# Justification Controversy



## PuritanCovenanter (May 21, 2005)

John Robbins has mp3 download series on Justification/NPP/Auburn Avenue.
Mp3 downloads
It is collection 13.


----------



## RamistThomist (May 21, 2005)

Were it someone else I would be interested in listening to it. Robbins's circle of orthodoxy is too small. Quite a few on this board would not fit in it.


----------



## fredtgreco (May 21, 2005)

The problem is, if so many were not interested in molly-coddling the purveyors of such new and dangerous teachings, no one would even have to listen to Robbins.


----------



## RamistThomist (May 21, 2005)

A more balanced summary/critique can be found here

I thought this to be a very good essay describing the NPP.


----------



## RamistThomist (May 21, 2005)

> _Originally posted by fredtgreco_
> The problem is, if so many were not interested in molly-coddling the purveyors of such new and dangerous teachings, no one would even have to listen to Robbins.



That is why I go to Ligon Duncan/Mark Dever any day over Robbins.


----------



## Poimen (May 22, 2005)

> _Originally posted by Draught Horse_
> Were it someone else I would be interested in listening to it.
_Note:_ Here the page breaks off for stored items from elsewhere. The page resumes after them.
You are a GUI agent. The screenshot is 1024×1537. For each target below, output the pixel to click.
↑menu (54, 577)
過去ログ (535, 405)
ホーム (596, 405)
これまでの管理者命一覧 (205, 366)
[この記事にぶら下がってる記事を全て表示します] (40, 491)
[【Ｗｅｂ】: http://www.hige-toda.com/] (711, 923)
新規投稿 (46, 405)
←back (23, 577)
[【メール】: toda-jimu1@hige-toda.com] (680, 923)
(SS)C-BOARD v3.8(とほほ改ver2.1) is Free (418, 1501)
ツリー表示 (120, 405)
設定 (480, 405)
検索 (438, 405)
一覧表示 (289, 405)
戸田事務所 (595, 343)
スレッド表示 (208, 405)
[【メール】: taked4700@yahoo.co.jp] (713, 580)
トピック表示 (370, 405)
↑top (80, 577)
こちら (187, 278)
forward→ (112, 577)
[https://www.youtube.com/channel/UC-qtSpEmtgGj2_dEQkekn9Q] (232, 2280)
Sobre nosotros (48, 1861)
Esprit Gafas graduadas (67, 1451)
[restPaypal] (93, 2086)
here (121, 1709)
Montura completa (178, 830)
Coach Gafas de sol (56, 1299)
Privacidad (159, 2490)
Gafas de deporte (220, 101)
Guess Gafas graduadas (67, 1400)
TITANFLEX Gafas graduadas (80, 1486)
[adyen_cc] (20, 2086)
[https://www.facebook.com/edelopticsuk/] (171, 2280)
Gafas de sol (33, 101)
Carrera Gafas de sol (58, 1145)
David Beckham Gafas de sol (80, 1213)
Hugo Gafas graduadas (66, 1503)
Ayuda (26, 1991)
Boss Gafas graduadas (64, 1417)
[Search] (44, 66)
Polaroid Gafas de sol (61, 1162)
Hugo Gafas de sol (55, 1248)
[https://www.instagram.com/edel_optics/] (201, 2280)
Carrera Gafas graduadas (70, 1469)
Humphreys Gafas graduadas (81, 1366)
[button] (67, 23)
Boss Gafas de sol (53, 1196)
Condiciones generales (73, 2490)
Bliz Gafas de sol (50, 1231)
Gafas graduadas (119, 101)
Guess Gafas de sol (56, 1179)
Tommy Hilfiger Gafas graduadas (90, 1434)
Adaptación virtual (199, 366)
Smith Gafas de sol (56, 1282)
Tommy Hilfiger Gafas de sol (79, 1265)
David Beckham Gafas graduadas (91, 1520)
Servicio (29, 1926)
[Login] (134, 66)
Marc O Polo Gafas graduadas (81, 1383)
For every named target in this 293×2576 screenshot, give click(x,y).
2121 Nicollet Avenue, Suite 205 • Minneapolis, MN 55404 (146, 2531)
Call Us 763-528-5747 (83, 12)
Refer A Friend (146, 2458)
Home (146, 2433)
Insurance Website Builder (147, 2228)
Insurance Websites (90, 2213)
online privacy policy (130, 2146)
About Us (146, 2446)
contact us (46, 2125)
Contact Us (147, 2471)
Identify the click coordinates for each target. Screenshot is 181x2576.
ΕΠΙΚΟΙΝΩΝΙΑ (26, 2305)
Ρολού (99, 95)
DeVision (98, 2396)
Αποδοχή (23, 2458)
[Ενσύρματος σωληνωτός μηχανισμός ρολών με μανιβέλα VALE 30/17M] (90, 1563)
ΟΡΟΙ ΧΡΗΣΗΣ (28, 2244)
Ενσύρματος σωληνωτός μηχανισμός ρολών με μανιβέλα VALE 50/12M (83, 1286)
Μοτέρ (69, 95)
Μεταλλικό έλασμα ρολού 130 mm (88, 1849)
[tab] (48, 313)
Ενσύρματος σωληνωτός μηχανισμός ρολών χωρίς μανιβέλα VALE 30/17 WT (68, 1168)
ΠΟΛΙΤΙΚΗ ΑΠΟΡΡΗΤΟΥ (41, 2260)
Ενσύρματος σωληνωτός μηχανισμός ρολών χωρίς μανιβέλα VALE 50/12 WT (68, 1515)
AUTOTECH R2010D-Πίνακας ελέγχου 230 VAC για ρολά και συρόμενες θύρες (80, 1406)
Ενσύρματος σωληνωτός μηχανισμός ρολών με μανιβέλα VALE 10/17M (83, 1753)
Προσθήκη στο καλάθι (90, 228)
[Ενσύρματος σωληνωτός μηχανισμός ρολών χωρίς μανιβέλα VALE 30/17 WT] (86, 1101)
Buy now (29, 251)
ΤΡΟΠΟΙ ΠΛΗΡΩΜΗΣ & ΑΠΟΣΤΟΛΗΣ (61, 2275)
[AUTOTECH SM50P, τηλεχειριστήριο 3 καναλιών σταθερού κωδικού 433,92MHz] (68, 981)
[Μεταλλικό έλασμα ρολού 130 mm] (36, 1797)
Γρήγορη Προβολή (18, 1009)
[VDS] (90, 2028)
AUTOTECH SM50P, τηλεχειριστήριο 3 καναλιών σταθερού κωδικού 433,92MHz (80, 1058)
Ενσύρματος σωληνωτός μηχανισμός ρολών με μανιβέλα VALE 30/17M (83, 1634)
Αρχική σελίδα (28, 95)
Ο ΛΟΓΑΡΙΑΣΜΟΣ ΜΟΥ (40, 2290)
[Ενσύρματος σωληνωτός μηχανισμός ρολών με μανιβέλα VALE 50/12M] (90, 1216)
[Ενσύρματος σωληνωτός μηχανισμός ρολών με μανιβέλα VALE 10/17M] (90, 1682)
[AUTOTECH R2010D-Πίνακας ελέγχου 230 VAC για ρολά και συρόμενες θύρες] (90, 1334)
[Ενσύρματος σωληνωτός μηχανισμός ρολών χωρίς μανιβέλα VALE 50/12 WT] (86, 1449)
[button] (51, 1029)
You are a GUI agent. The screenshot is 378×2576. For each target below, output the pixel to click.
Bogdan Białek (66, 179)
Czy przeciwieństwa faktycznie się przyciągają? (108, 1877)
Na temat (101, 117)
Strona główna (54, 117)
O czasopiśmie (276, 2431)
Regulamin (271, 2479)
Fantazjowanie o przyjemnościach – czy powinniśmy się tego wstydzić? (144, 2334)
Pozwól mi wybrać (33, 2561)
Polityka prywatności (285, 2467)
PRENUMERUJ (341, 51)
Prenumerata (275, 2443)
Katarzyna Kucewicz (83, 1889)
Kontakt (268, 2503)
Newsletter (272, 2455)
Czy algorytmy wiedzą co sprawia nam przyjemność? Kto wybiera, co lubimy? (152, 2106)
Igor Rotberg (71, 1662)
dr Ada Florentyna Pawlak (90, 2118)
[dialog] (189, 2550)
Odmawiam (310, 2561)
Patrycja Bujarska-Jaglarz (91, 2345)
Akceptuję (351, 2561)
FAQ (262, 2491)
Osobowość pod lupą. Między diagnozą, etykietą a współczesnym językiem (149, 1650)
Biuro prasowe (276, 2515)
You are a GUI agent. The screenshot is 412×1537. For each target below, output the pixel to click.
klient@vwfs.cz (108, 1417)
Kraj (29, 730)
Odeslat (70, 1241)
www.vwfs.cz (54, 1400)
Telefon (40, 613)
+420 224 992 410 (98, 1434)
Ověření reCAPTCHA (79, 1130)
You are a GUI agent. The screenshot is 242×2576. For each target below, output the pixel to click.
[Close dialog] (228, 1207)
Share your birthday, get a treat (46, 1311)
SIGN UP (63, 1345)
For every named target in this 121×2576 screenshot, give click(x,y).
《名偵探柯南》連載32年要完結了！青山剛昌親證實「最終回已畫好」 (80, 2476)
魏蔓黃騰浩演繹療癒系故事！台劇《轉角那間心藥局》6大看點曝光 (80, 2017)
Robbins's circle of orthodoxy is too small. Quite a few on this board would not fit in it.



None of us would.


----------



## PuritanCovenanter (May 22, 2005)

He was just promoting the Evangelical Presbyterian Church in his last newsletter. I kid you not. I found that a little odd.

[Edited on 5-23-2005 by puritancovenanter]


----------



## PuritanCovenanter (May 24, 2005)

OOPS. I made a mistake. It isn't the EPC. It is theERPC. Sounds like we have a new denomination springing up due to the NPP/Auburn Avenue doctrines.


----------



## Myshkin (May 24, 2005)

> _Originally posted by Draught Horse_
> A more balanced summary/critique can be found here



Thanks for posting this. Glad to see Covenant Seminary is not indifferent to the issue.


----------



## Reed (May 26, 2005)

Thanks for the heads up on the posting from Bryan Chapell -- I appreciated how he connected the NPP issues to Federal Vision/Auburn Ave. controversy. I'm starting to get a clue on this issue now...
Reed


----------